**DIRECTIONS FOR THIS TASK**.
Rewrite the lines below, replacing "coordinates" with "location" and leaving everything else unchanged. Omit the pictures from your output.

**LISTED RECORDS**.

>> begin

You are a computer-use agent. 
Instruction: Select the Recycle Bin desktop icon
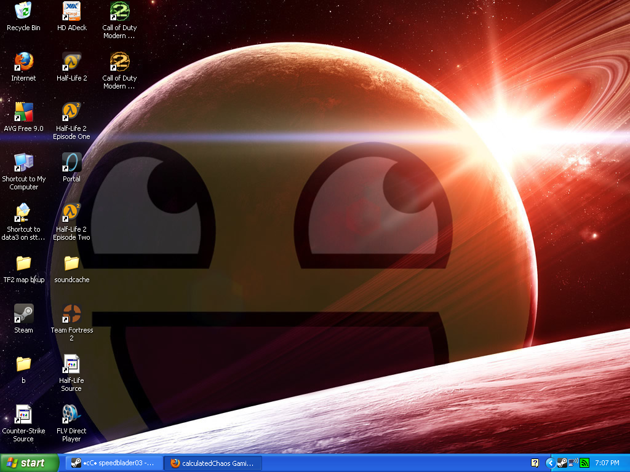pos(23,11)
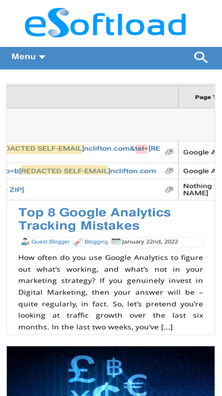The image size is (222, 396).
Task: Click the Menu label in navigation bar
Action: pyautogui.click(x=24, y=57)
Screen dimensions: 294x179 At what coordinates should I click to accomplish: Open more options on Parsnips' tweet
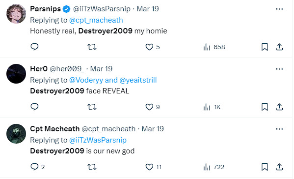click(x=279, y=9)
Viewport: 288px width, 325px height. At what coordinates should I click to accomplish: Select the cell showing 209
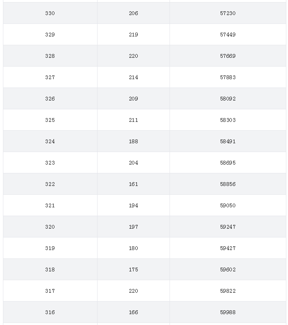pyautogui.click(x=134, y=99)
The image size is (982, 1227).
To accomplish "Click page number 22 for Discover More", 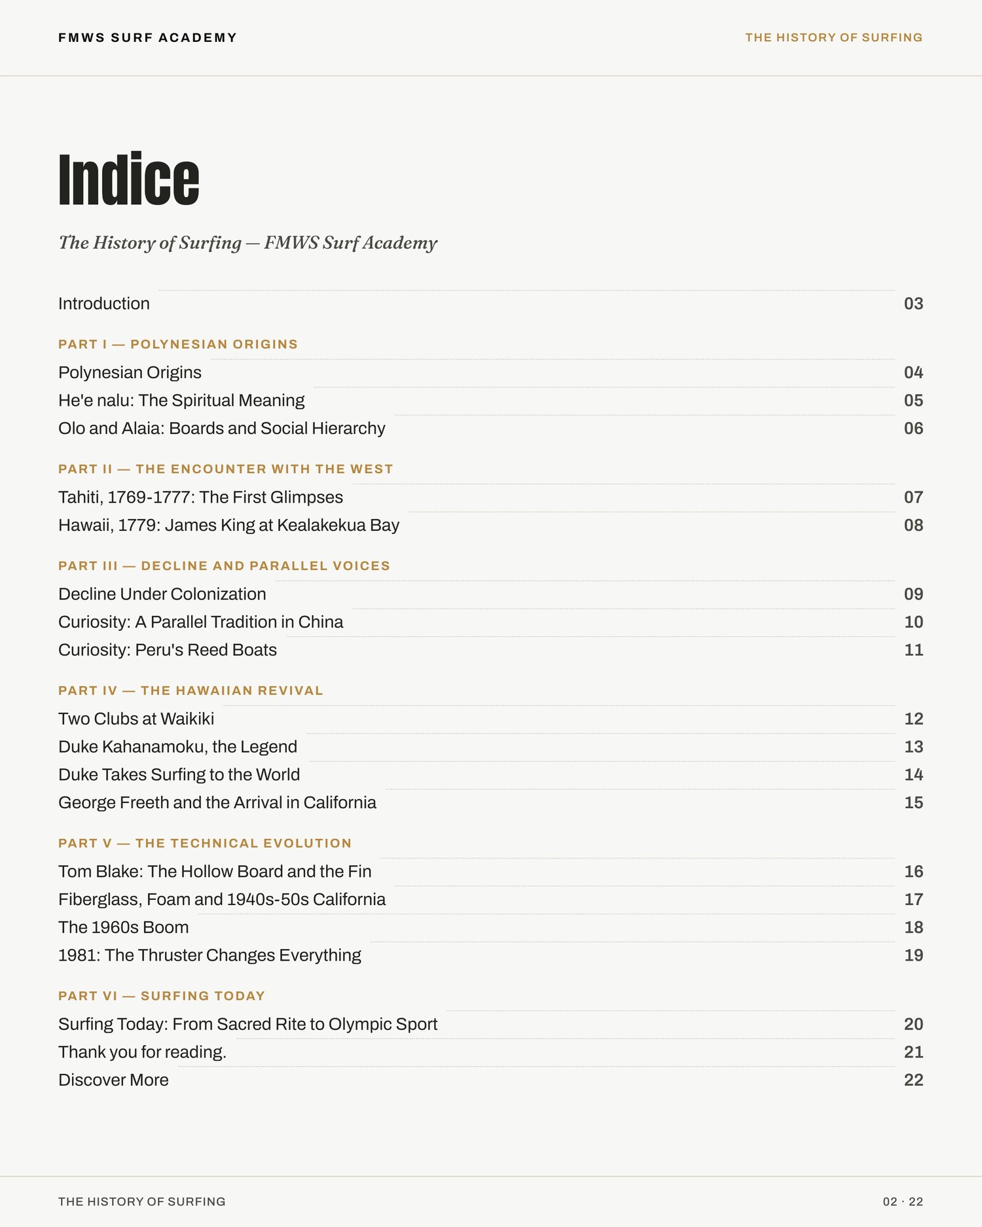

>> end

**THE RESPONSE**.
You are a computer-use agent. 
Instruction: Select the Recycle Bin desktop icon
pos(23,11)
The image size is (222, 396).
Task: Click the Menu label in navigation bar
Action: pyautogui.click(x=24, y=57)
Screen dimensions: 294x179 At what location should I click to accomplish: Open more options on Parsnips' tweet
click(x=279, y=9)
Viewport: 288px width, 325px height. At what location should I click to accomplish: Select the cell showing 209
pyautogui.click(x=134, y=99)
The image size is (982, 1227).
To accomplish "Click page number 22 for Discover More", 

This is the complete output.